## [What you are asked to do]
Below are the records; extract from them the line containing "Where should I" to the line containing "Task: Open the Odberatelia tab", both lines included, exactly and with no pictures.
*** Exercise inputs ***
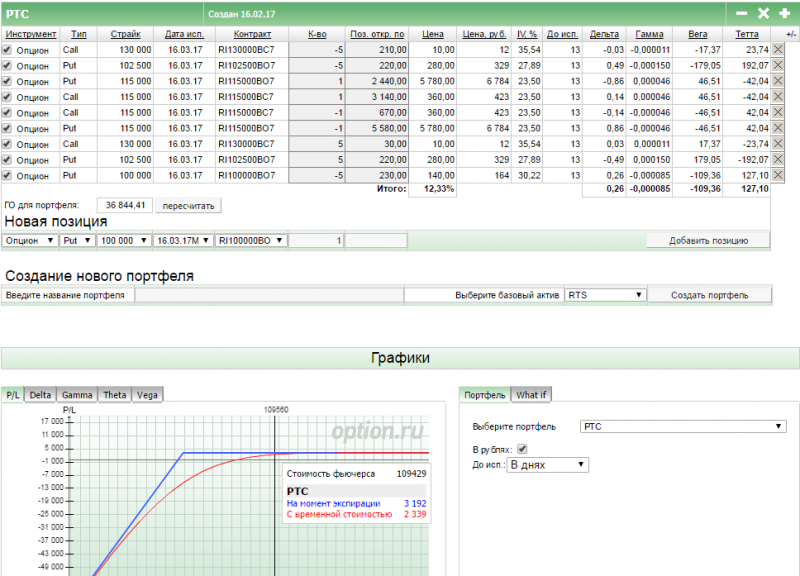The image size is (800, 576).
Task: Switch to the Gamma chart tab
Action: 77,394
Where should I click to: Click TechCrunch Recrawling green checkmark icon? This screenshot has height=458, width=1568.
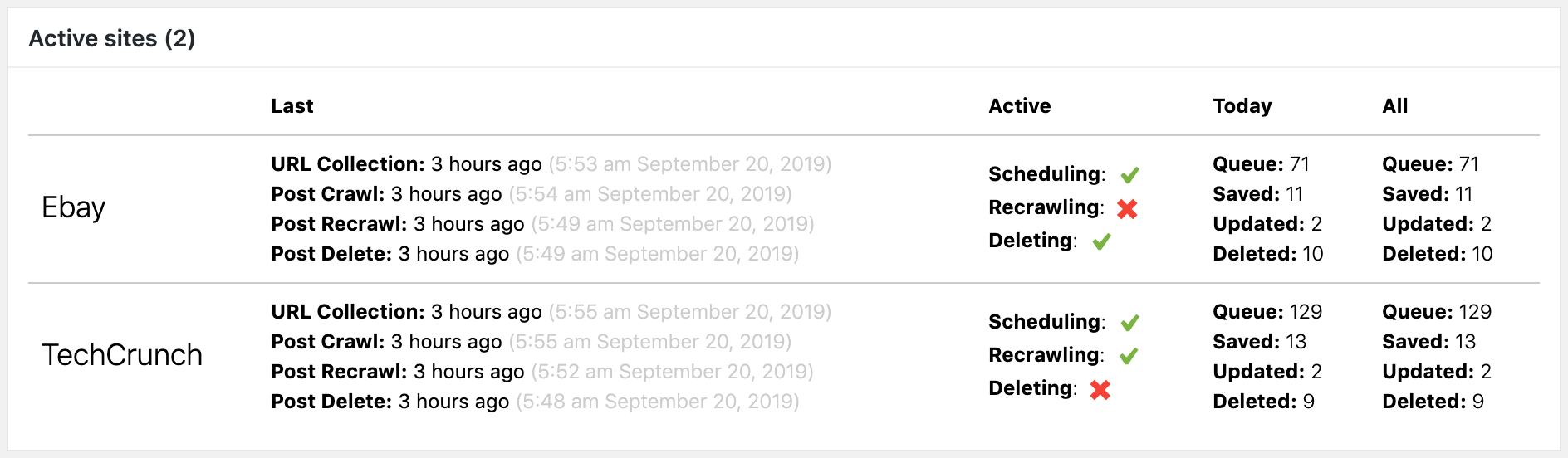point(1129,356)
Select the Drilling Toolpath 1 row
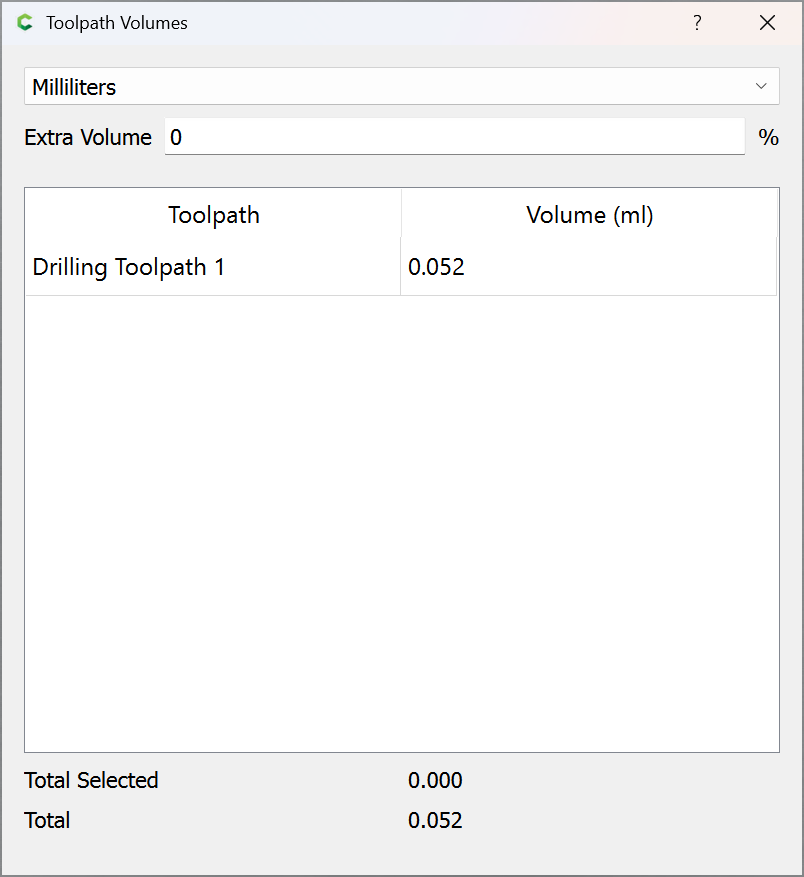Viewport: 804px width, 877px height. tap(129, 268)
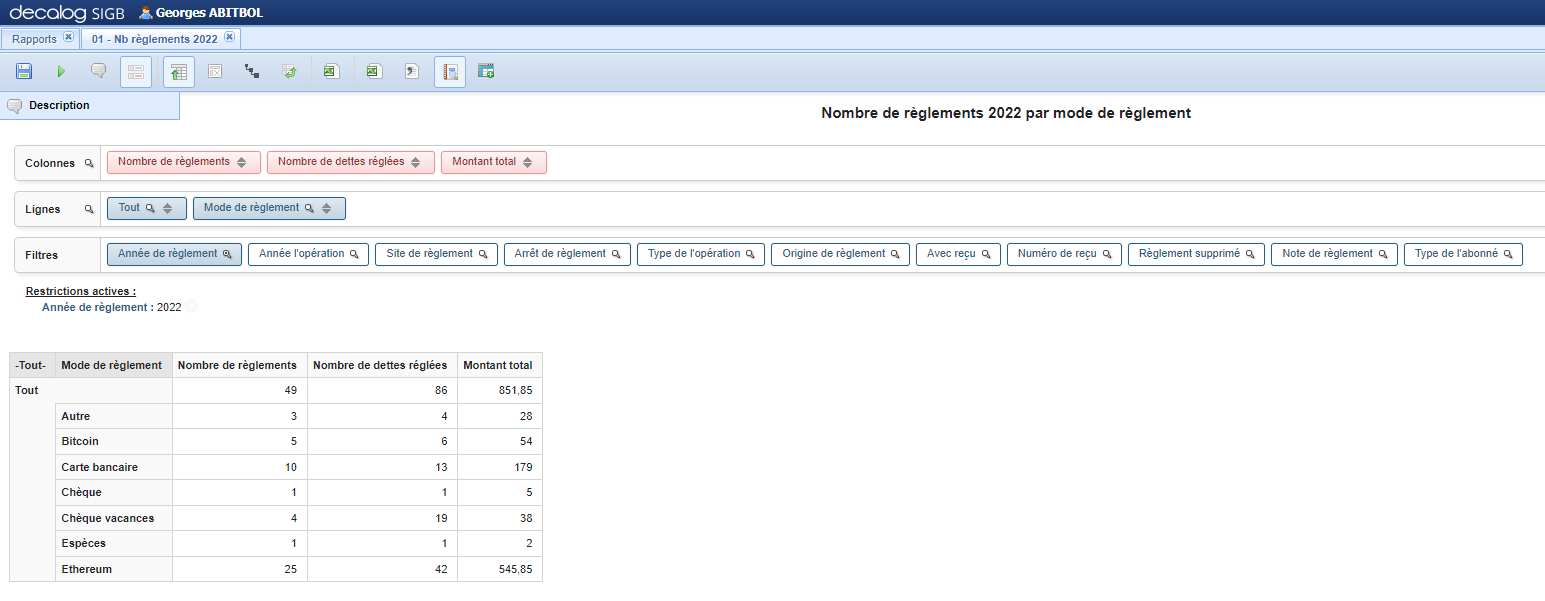The width and height of the screenshot is (1545, 601).
Task: Click the Ethereum row label in table
Action: [x=87, y=569]
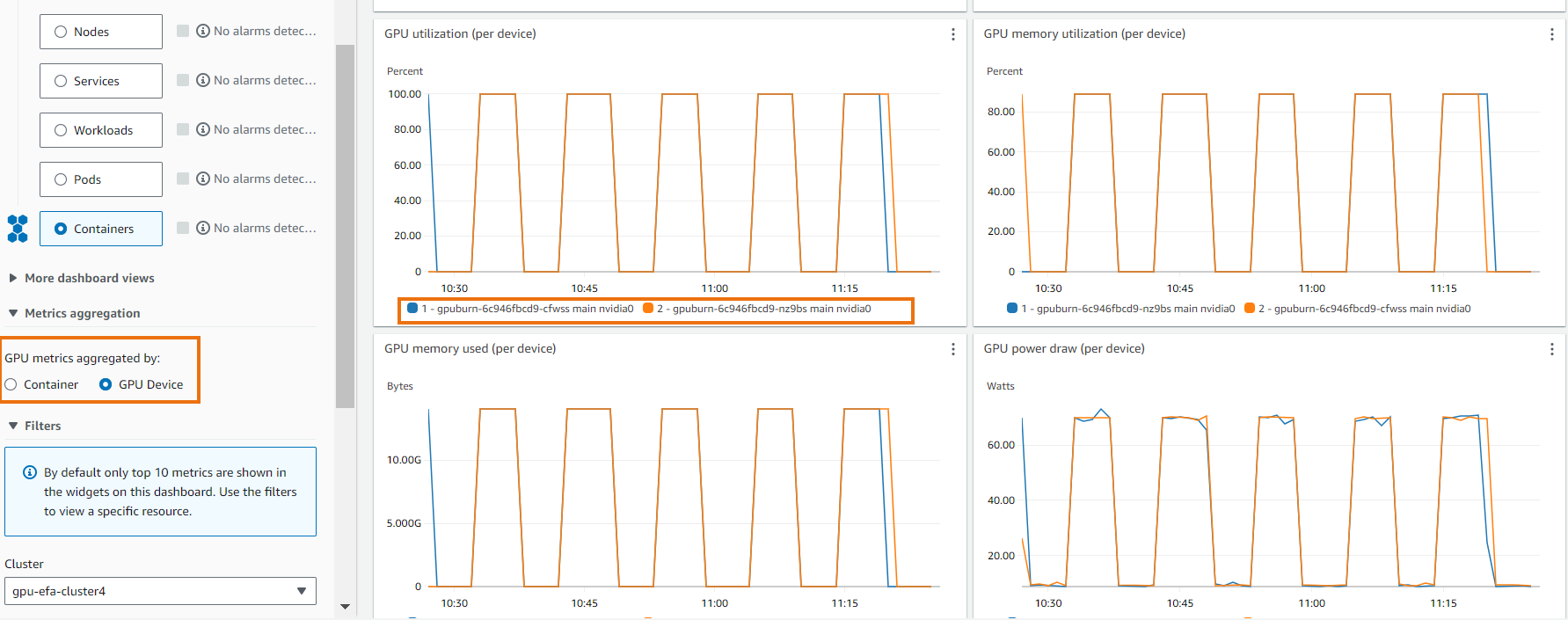The height and width of the screenshot is (620, 1568).
Task: Switch to the Nodes view
Action: tap(101, 32)
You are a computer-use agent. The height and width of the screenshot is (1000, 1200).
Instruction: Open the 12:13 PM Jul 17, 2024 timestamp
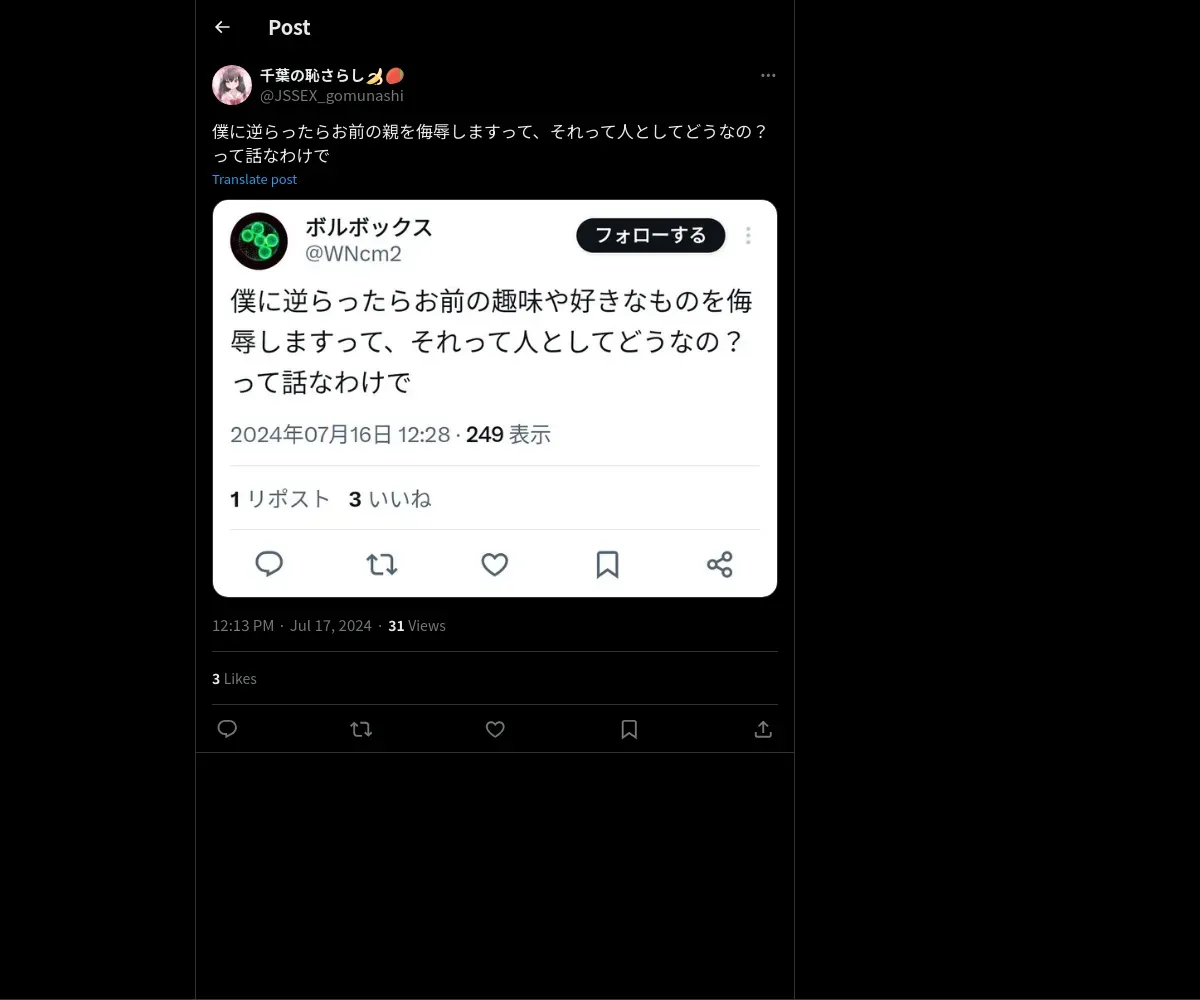(292, 625)
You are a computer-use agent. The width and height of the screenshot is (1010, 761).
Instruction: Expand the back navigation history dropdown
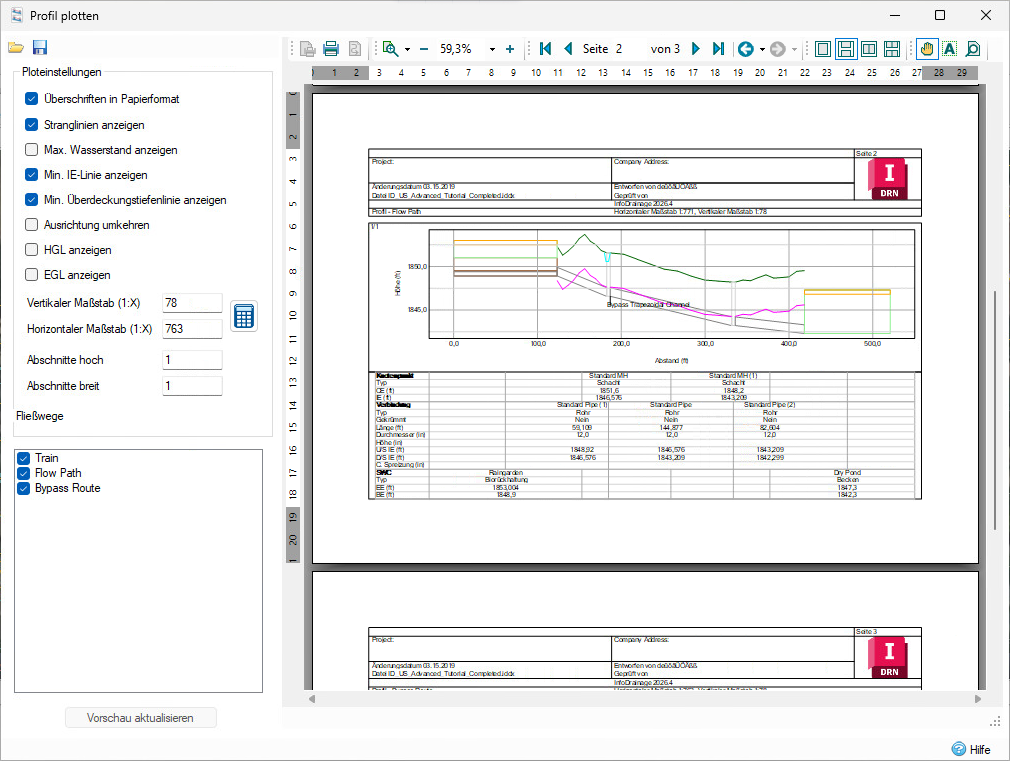(x=762, y=49)
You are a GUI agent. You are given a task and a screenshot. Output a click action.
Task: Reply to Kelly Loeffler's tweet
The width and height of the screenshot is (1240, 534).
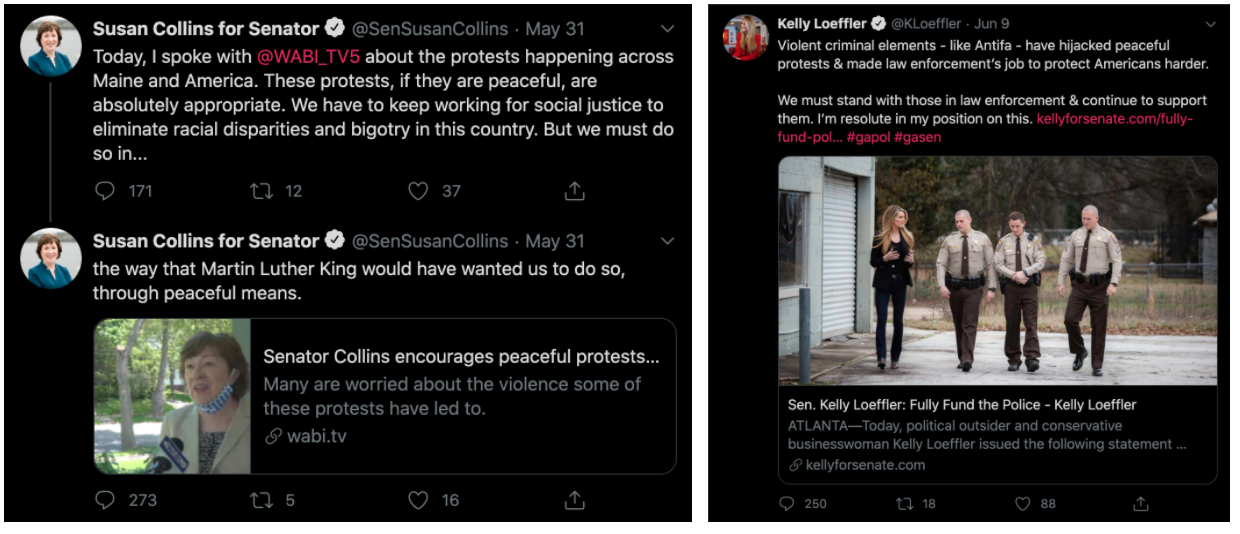[787, 503]
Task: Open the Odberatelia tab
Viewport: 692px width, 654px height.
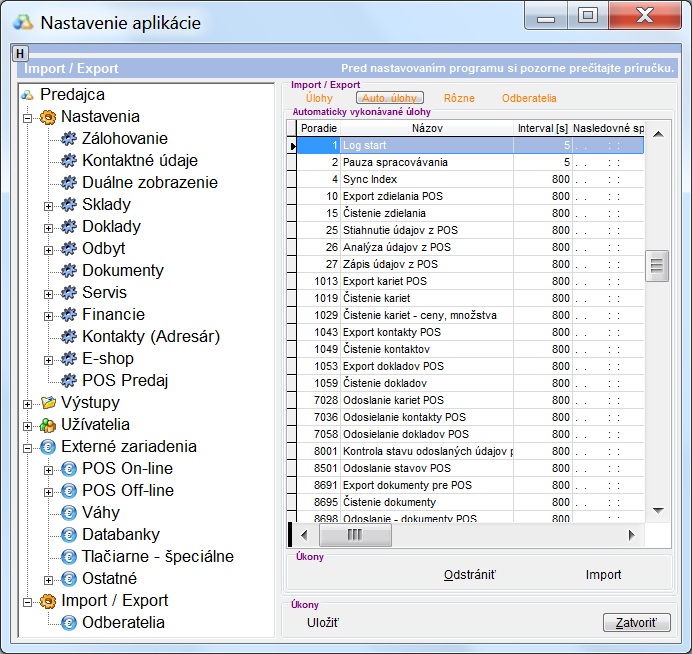Action: pyautogui.click(x=529, y=98)
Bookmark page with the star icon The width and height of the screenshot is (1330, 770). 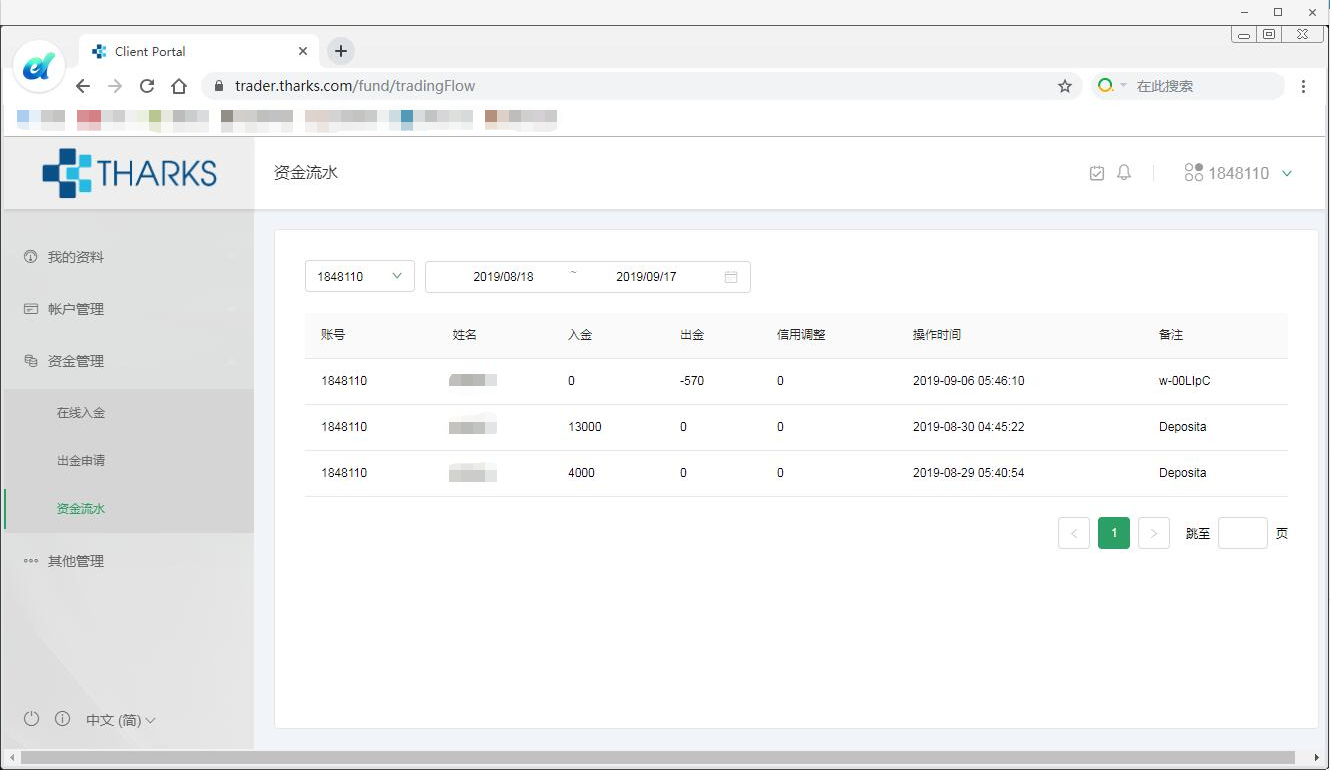pyautogui.click(x=1065, y=86)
*** End of Exercise inputs ***
## [Your response]
Where should I click to: Click TechCrunch Recrawling green checkmark icon? This screenshot has height=458, width=1568.
point(1129,356)
Select the Drilling Toolpath 1 row
Viewport: 804px width, 877px height. tap(129, 268)
The width and height of the screenshot is (1545, 601).
Task: Click the Ethereum row label in table
Action: [x=87, y=569]
The height and width of the screenshot is (620, 1568).
Task: Switch to the Nodes view
Action: tap(101, 32)
You are a computer-use agent. The height and width of the screenshot is (1000, 1200).
Instruction: Open the 12:13 PM Jul 17, 2024 timestamp
(292, 625)
You are a computer-use agent. The width and height of the screenshot is (1010, 761).
Instruction: Expand the back navigation history dropdown
(x=762, y=49)
You are a GUI agent. You are given a task and a screenshot. Output a click action.
Task: Reply to Kelly Loeffler's tweet
The width and height of the screenshot is (1240, 534).
[787, 503]
Task: Open the Odberatelia tab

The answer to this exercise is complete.